[Records pointing to words and elements]
▬▬▬

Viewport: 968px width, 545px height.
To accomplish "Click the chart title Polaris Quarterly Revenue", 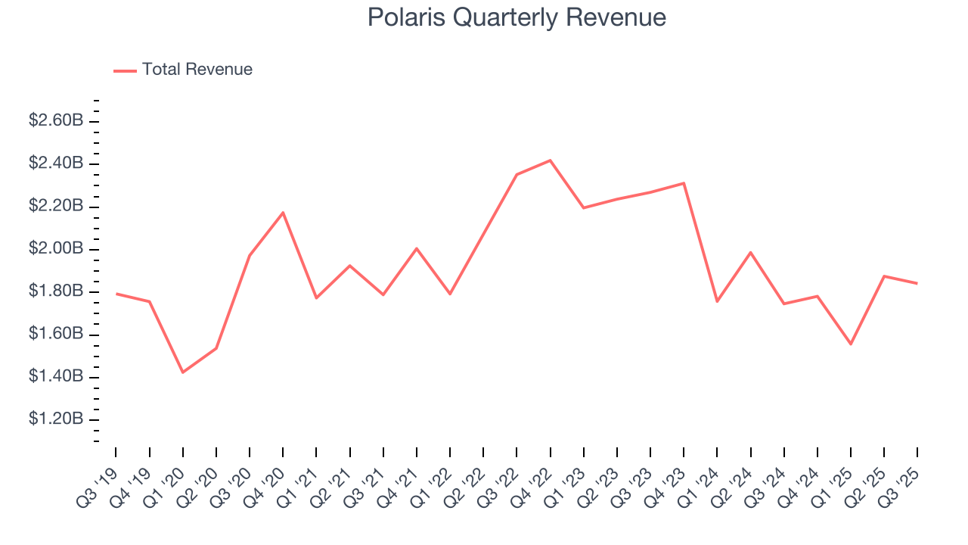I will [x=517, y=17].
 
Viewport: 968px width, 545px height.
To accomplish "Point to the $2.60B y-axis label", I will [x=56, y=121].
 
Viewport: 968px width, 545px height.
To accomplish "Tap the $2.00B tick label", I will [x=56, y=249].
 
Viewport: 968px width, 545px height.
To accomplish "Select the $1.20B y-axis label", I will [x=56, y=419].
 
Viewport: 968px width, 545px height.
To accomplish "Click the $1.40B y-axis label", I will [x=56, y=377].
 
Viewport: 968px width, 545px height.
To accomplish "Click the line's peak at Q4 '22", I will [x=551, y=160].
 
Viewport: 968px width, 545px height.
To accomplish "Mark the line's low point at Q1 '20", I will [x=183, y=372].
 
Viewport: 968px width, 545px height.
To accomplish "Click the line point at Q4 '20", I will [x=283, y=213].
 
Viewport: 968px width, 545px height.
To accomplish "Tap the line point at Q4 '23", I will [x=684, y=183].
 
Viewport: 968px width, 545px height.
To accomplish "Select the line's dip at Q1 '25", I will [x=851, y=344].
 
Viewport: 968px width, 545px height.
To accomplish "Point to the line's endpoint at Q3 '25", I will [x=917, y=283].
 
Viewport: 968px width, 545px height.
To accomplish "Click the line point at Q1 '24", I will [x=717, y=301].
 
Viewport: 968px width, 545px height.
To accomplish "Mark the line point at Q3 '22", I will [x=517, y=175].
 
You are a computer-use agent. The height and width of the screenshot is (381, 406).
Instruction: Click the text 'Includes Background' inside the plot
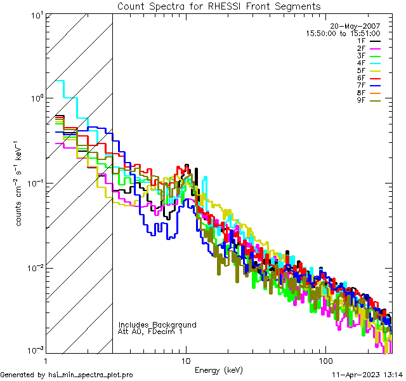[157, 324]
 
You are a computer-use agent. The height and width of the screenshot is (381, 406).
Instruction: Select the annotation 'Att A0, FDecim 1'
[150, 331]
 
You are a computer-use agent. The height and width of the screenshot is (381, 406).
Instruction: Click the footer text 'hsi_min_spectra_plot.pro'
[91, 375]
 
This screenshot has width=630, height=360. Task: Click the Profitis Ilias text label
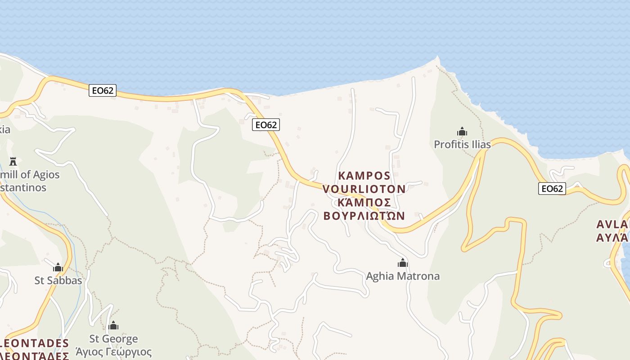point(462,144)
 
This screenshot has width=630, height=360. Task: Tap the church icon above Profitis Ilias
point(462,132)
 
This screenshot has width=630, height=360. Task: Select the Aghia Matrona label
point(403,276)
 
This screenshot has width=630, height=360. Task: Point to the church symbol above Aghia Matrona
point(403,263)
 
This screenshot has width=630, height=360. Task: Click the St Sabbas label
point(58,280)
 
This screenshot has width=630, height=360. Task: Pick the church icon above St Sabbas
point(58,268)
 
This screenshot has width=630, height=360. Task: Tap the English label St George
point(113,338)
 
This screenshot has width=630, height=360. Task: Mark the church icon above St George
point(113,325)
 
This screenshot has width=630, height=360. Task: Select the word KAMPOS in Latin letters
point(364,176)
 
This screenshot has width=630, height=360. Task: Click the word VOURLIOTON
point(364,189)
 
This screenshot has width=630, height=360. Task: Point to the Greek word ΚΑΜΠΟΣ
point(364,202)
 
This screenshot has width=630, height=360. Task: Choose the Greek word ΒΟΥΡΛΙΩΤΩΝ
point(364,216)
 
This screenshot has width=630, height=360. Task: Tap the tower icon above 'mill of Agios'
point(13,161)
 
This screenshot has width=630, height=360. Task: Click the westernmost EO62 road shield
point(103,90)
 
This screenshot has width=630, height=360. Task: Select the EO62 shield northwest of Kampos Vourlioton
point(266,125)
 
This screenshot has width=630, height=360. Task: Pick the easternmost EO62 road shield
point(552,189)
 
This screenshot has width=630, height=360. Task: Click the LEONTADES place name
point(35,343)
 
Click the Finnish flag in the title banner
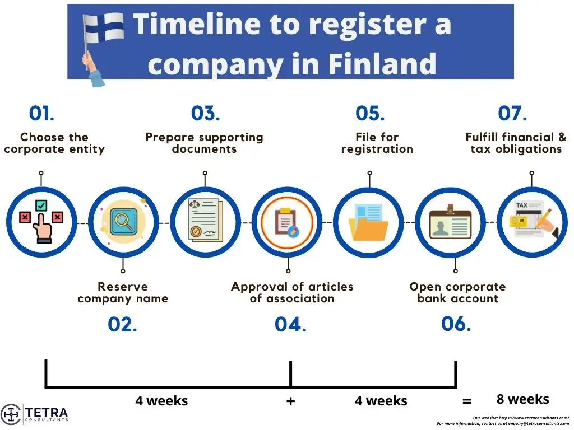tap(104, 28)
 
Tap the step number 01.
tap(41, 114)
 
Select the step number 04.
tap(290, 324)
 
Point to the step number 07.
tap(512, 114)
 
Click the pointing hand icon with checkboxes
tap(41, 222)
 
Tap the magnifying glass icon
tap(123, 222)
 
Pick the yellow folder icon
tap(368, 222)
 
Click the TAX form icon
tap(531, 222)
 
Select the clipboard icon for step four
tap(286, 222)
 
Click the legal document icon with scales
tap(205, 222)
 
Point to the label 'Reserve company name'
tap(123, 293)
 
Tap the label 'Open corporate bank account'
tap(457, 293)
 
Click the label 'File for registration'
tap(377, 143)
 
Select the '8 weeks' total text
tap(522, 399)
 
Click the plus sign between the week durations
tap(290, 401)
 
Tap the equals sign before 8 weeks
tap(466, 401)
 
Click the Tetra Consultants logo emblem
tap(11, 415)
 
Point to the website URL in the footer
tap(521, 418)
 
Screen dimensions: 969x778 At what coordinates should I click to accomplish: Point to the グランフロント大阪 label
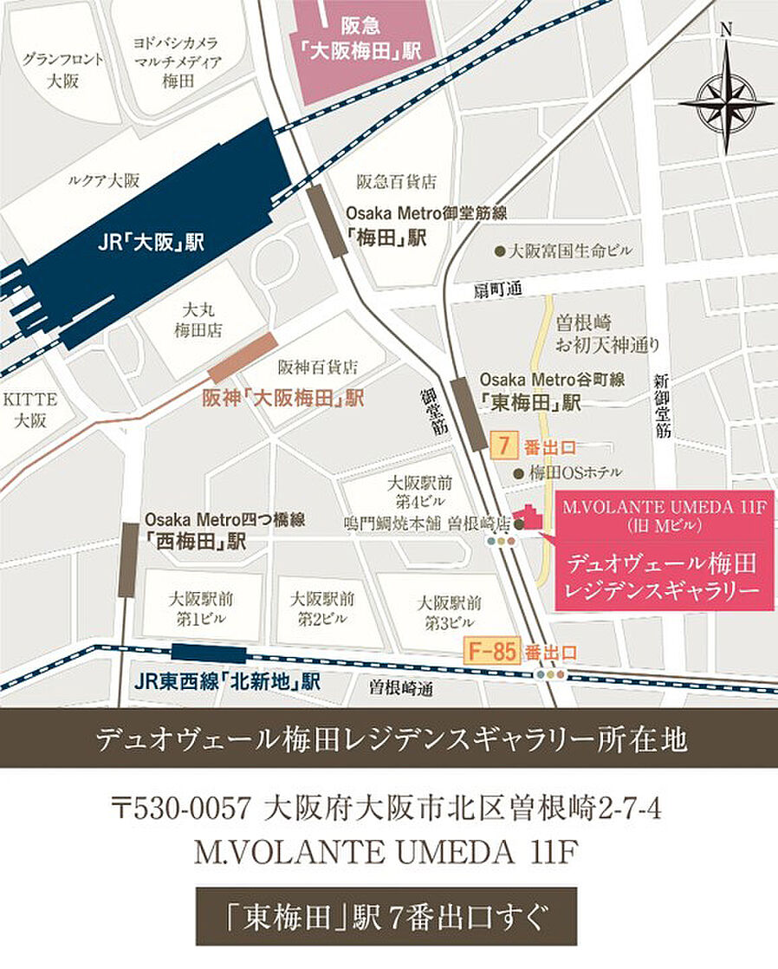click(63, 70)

▬▬▬

* EXERCISE PROMPT:
Please repeat the records from the line with "Point to the website URL in the footer" up to and including the final line, substituting "web address" for "website URL" and changing nothing else. Leave the pictures out of your answer.

* RESULT OF THIS TASK:
Point to the web address in the footer
tap(521, 418)
 
Screen dimensions: 969x778 At what coordinates should I click to accomplish: Point to the グランフロント大阪 label
click(63, 70)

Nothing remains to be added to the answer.